_WORK ORDER:_
Verbatim copy, pictures excluded: every line from the one with "Image resolution: width=724" through the final line of the data below, and no other line.

-- MATERIAL PROVIDED follows --

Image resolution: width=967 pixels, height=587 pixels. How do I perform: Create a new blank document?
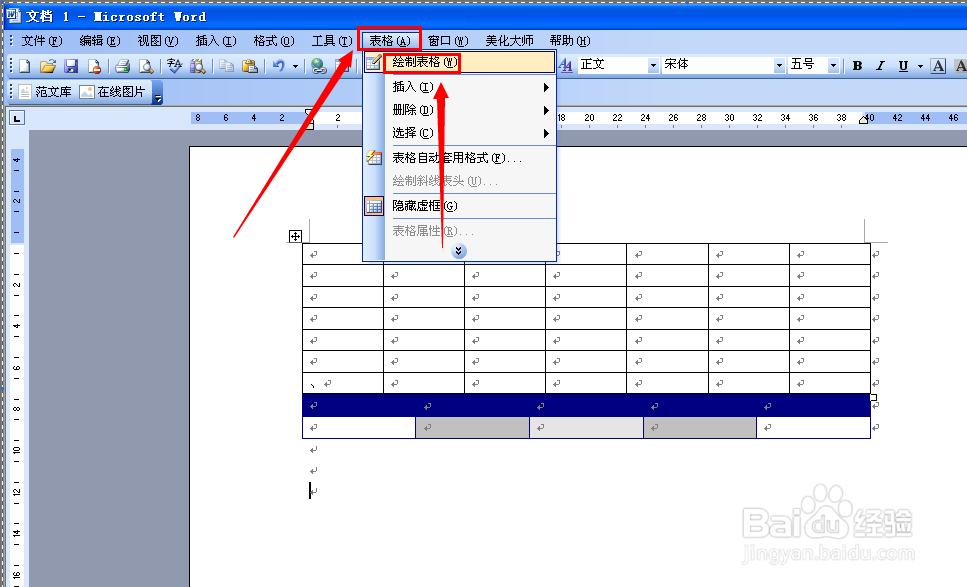(22, 64)
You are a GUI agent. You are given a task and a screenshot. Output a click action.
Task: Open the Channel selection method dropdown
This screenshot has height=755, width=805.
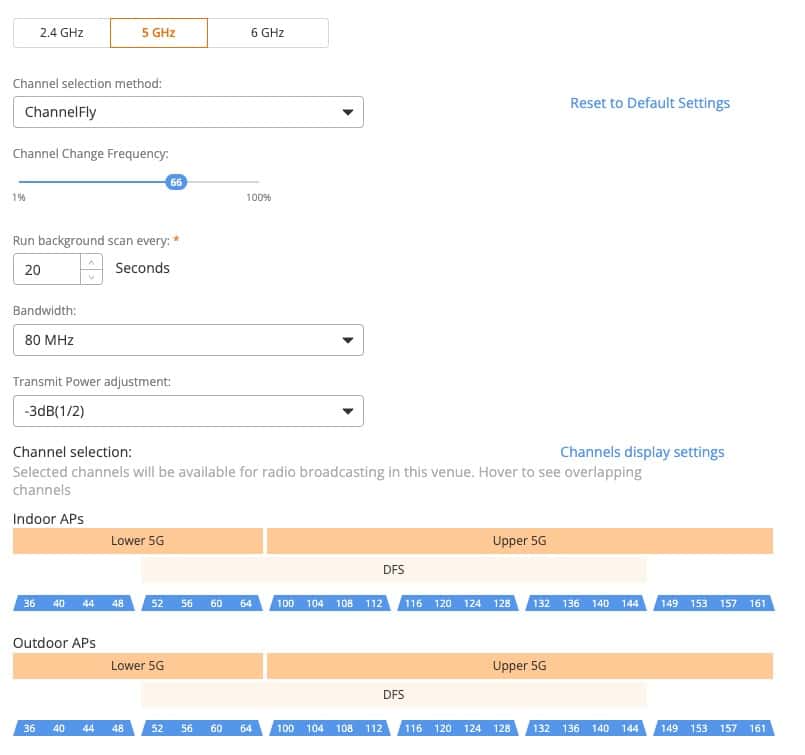188,112
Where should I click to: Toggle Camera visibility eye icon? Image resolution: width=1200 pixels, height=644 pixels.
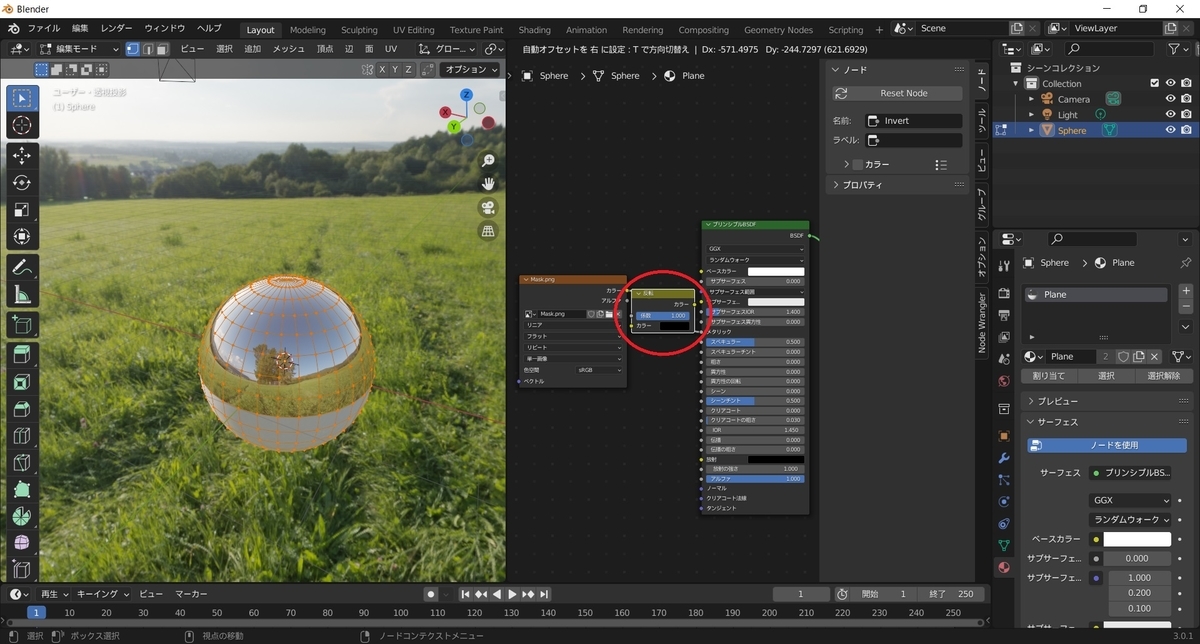point(1170,99)
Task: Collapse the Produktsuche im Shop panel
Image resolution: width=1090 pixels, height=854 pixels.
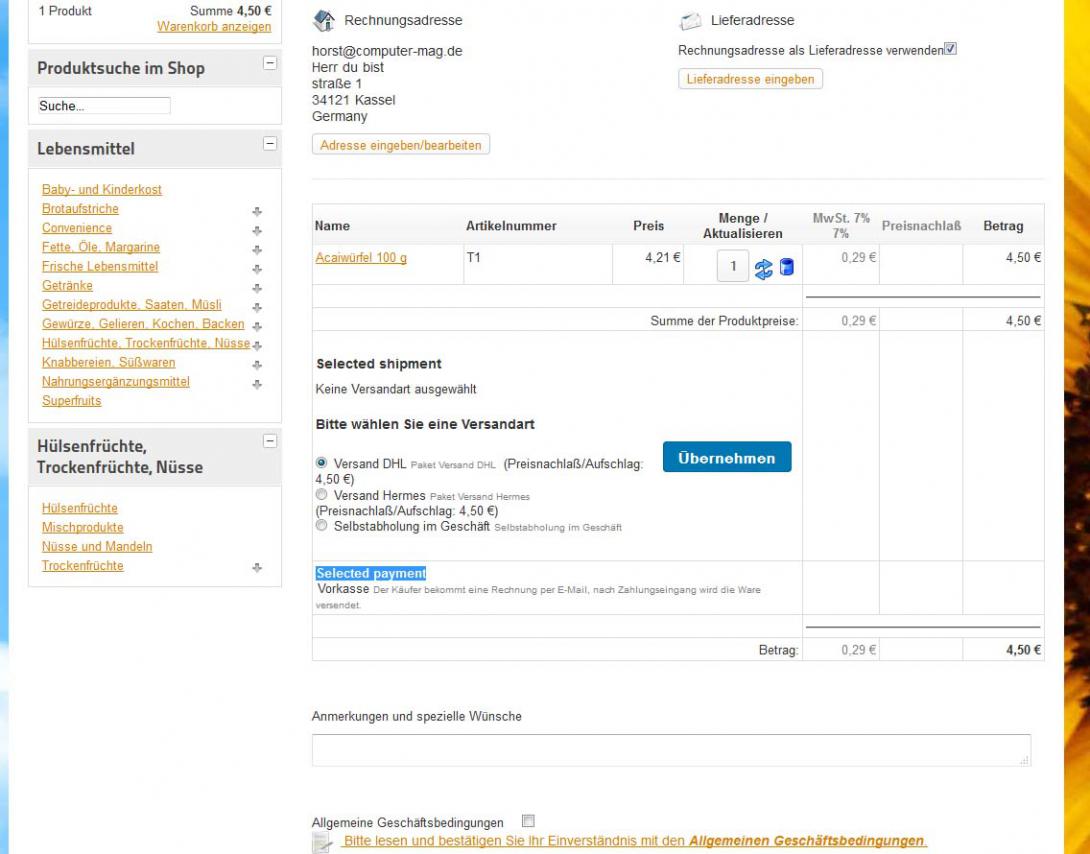Action: click(x=269, y=63)
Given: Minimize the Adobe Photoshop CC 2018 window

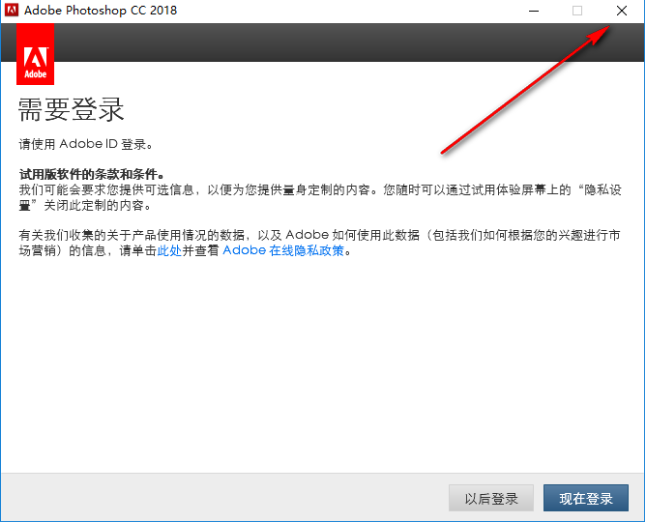Looking at the screenshot, I should [x=532, y=11].
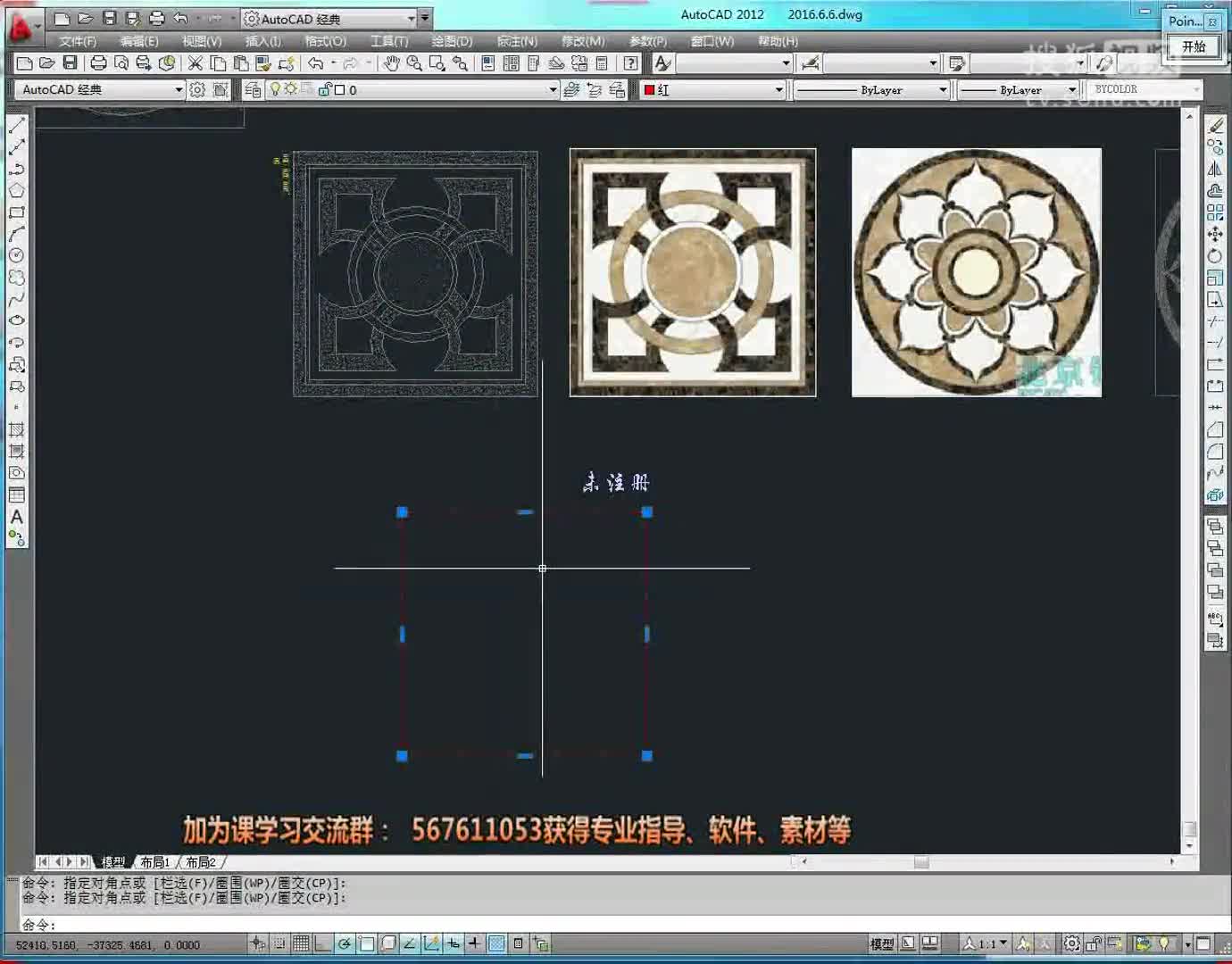Activate the Hatch tool

[16, 429]
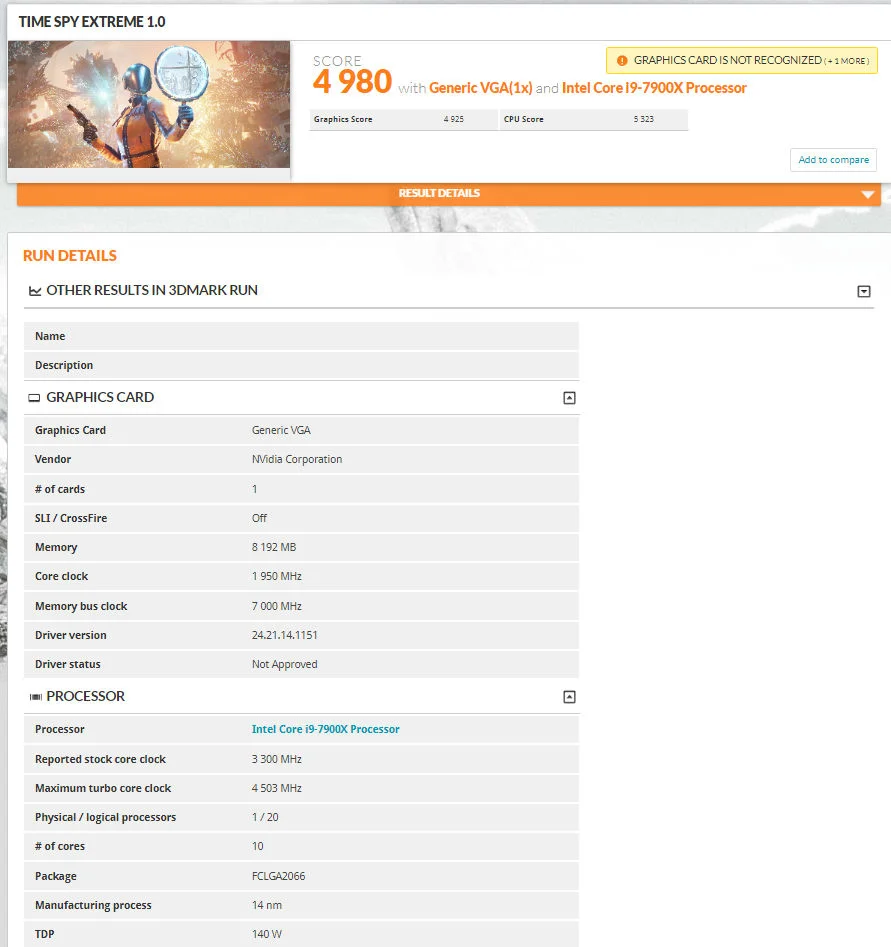Screen dimensions: 891x947
Task: Click the large 4 980 score number
Action: pyautogui.click(x=352, y=82)
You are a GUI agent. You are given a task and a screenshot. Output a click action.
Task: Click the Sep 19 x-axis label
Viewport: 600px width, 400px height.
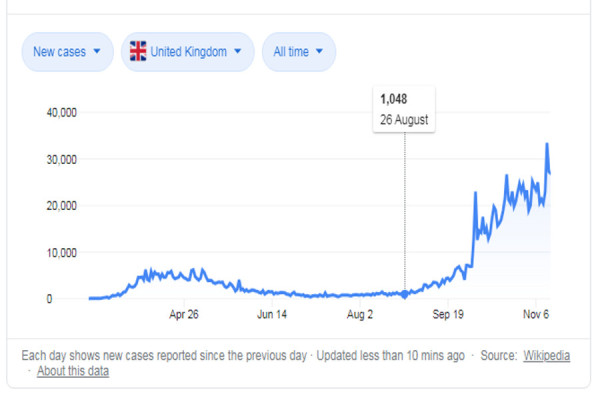click(x=449, y=315)
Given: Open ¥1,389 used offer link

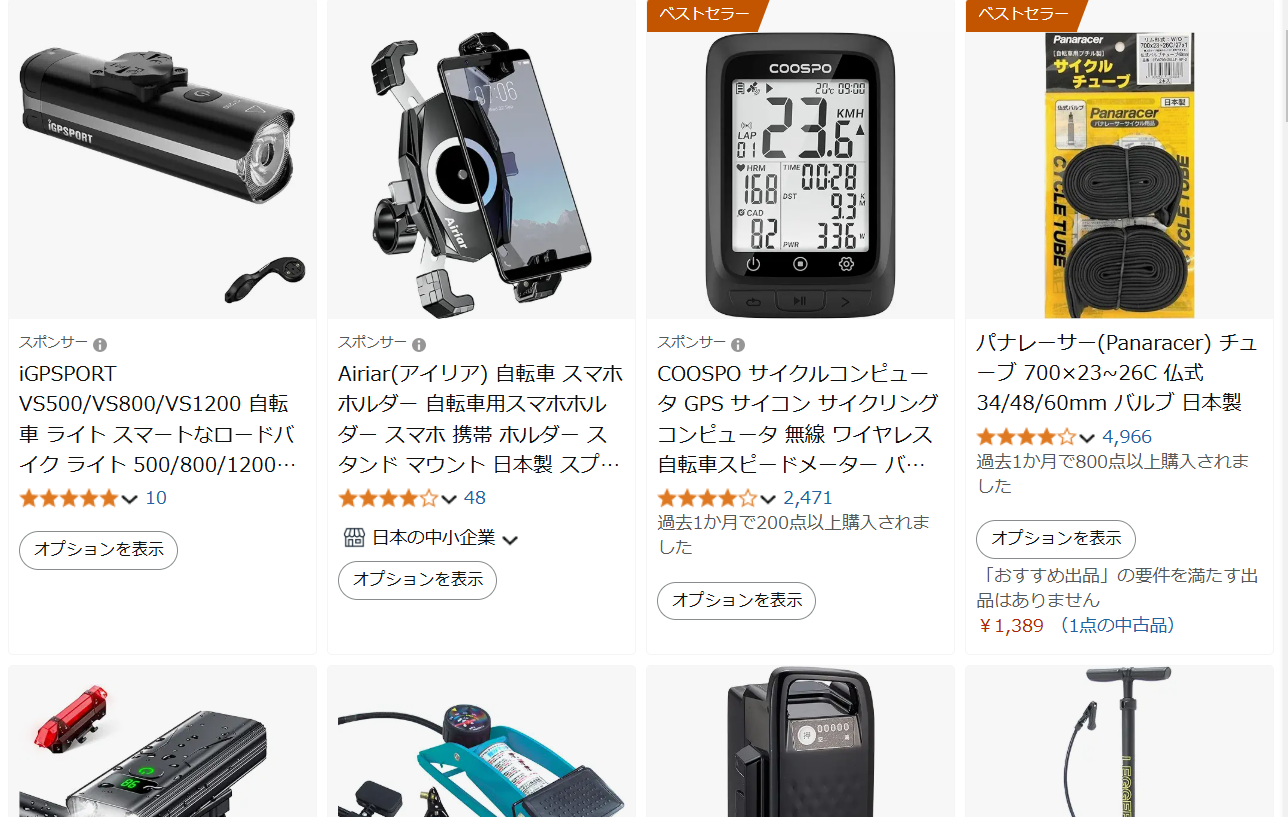Looking at the screenshot, I should click(1075, 626).
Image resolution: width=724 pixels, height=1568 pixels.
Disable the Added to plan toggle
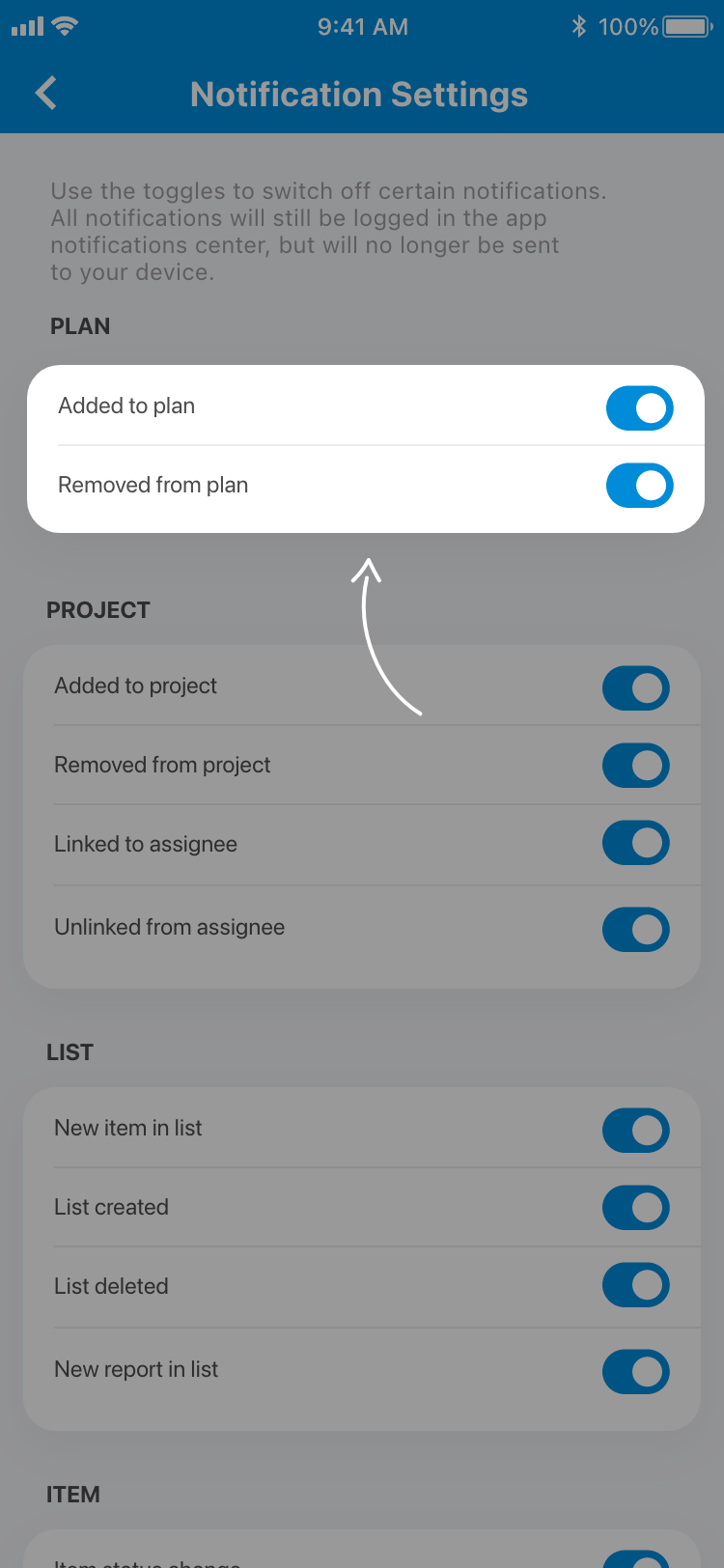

-- MATERIAL PROVIDED concluded --

_ANSWER BOX:_
Image resolution: width=724 pixels, height=1568 pixels.
Disable the Added to plan toggle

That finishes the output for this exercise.